If Lucifer's gone for like a short time, like a week or two with or without notice, he'll think of it as a soft reasoning. Same goes for long times with notice, he'll just miss him and stare at the duck with nostalgia and hope that Lucifer returns soon.
He just holds that duck close to him, pets it when he gets sad, looks at it for comfort in desperate situations, brings it out to make him confident with making decisions, and even sleeps with it at night so that it feels Lucifer will be there with him, even while he sleeps! (And so he doesn't feel alone at night. :( )
However, if Lucifer doesn't say anything about coming back after a long time, say, 3 or more weeks without notice or is gone longer than what he said he was going to be?
The man is completely zoned out with just staring out at the duck and when he got it from Lucifer, only for it to start making him remember from when he got it to times with Lucifer spent together before and after.
This poor man is just staring at the thing for hours and even sometimes longer, as he's either trying to get his crystal to work or trying to get telepathic communication with Lucifer again. Only for both attempts to fail horribly and if Lucifer doesn't come back after a long time, Starlo ends up back at the Fiestyj (autocorrect, this is the only time you saved me) Five hideout, sitting curled up in a ball, holding his knees in his arms.
You know what he's also got right in front of/beside him?
That duck.
He only takes his eyes off of it when Ceroba visits to check on him or whenever he needs to sleep. (In this case, since he gets restless, it is rare.) It's just fully in his sights. It's rare for him to eat too, but when he does, he brings it with him to eat.
Starlo tries to think that Lucifer is ok... Lucifer has to be ok...
Lucifer is ok.
He is fine.
He has to be ok.
He's almost immortal, nothing wrong can happen to him, right?
He's fine, Starlo, don't be overthinking.
He's coming back for you.
He said he'd see you tomorrow, maybe he forgot or got busy!

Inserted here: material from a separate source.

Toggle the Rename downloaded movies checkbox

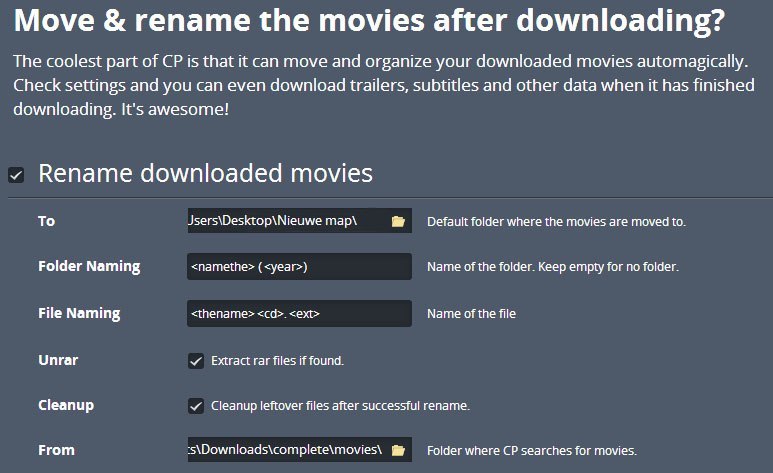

Maybe he's just spending time at the hotel with his daughter or doing something that deals with extermination again.
Maybe he's just taking a nap at the palace.
No Angel could defeat him without being skillful and having a holy weapon, could they? He's the strongest sin in the universe(s)! He has to be ok!
Yeah, maybe he's just taking a year break! Or maybe he's just taking a year's nap? He'll come back after the year's over...
The duck tipped over once and he picked it up. It's surprising how the duck finally fell after a year, even when Starlo kept his eye on it. Nothing even touched it! After that, it never fell again.
Weird... Oh well, guess he can continue staring at the duck and awaiting for Lucifer to return!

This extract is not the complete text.